WarrantThe Fourth Amendment protects citizens from unlawful and unreasonable search and seizure. Yet that protection is being slowly eroded away. Thanks to the “War of Drugs” and the “War on Terror” government, at the state and federal level, has worked alongside the courts to gradually diminish the range and force of the protections that were meant to be inviolable rights of all citizens.

This year has seen two serious blows to the constitutionally-protected freedoms of the Fourth Amendment. The first was a ruling by the US Supreme Court in February that makes it easier for police to enter and search private homes without warrants. Previous interpretations by the court had held that in cases of disagreement between residents on whether to admit police to search a residence without a warrant, one resident’s permission was sufficient to prevent the search.

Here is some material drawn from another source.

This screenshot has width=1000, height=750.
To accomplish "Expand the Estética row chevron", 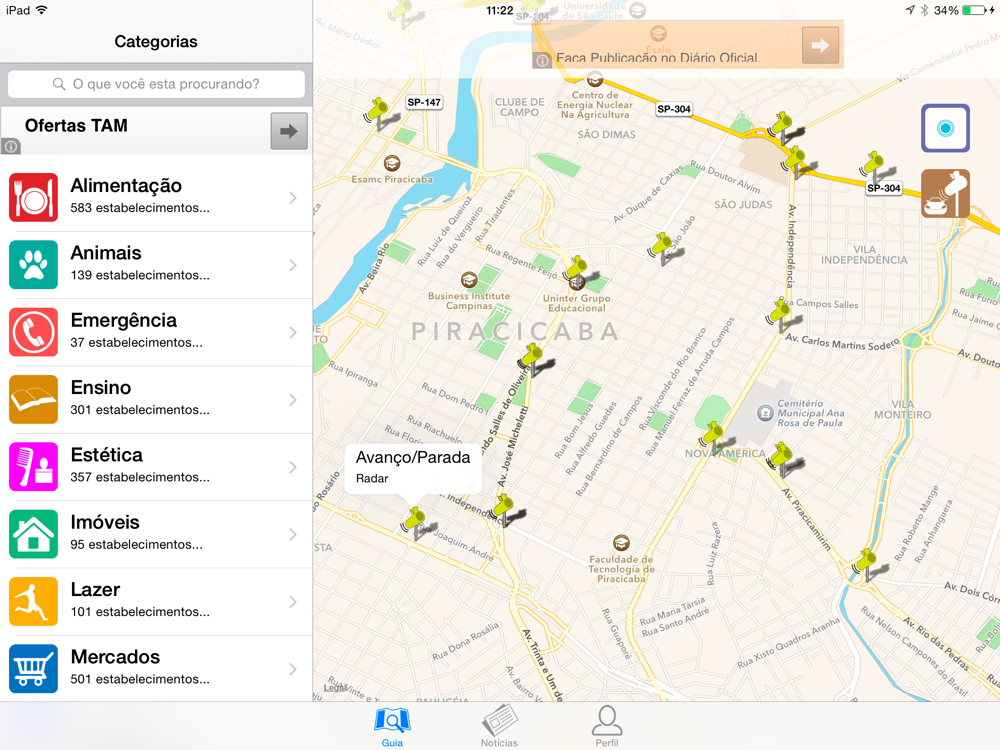I will pyautogui.click(x=293, y=467).
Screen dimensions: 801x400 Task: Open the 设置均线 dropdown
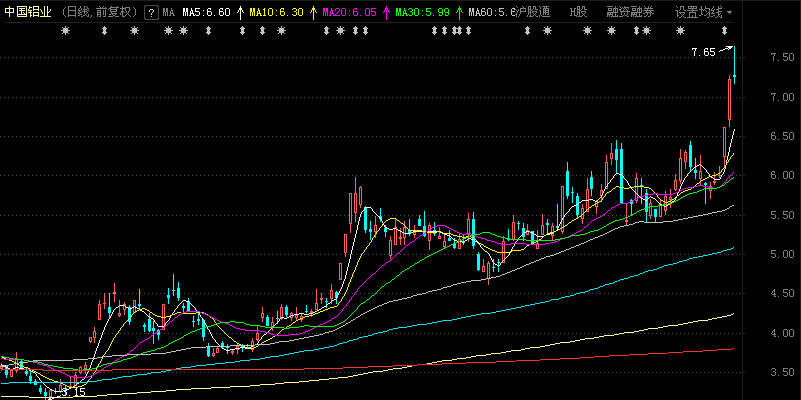pos(703,13)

Under the new ruling, one resident is sufficient to admit police, even over the protest of another resident.

This ruling inherently dilutes the right of individuals to their own private domicile and to be protected from police searching their property without their permission. This outrageous decision will no doubt further damage the guarantees and protections promised by the Constitution.

The second assault on protections against search and seizure happened in Pennsylvania this month. Pennsylvania has for many years been more resistant than other states to the destruction of Fourth Amendment rights. The constitution of the commonwealth has traditionally been interpreted as going even further than the Fourth Amendment, extending protections to property such as motor vehicles. In fact, police officers had to call a judge in order to obtain permission to search a car.

That protection has now been overturned by the Supreme Court of Pennsylvania. Now police can search cars on their own initiative, as they can in most states. The commonwealth was one of the last hold-outs on this issue. Without it, the norm of searching citizens’ vehicles at police discretion is unchallenged in statutes of the state and federal governments.

These attacks at the federal and state levels on a core constitutional right have angered people across the political spectrum. Even the usually left-leaning Huffington Post has reported angrily on the rulings.

The US Supreme Court ruling in particular is demonstrative of the problems that can arise when the political leadership of both parties holds a convergent view of policy that does not align with the desires of the broader polity. In a duopolistic political system, the political agenda can be almost impossible to challenge when such convergences occur. If the major political agents agree to act in a way that is contrary to that of the people, the system often denies any redress.

The only way to challenge the system, as it stands now, would be to mount primary challenges. The Republican Party is being convulsed by such a process now, but the Democrats remain largely unperturbed. Citizens who value their rights cannot permit the political actors who represent them to ossify policies directly antithetical to their express will. It remains to be seen whether Americans can successfully band together to protect their rights from government encroachment. On this issue, with sufficient anger from both left and right, there is reason to hope.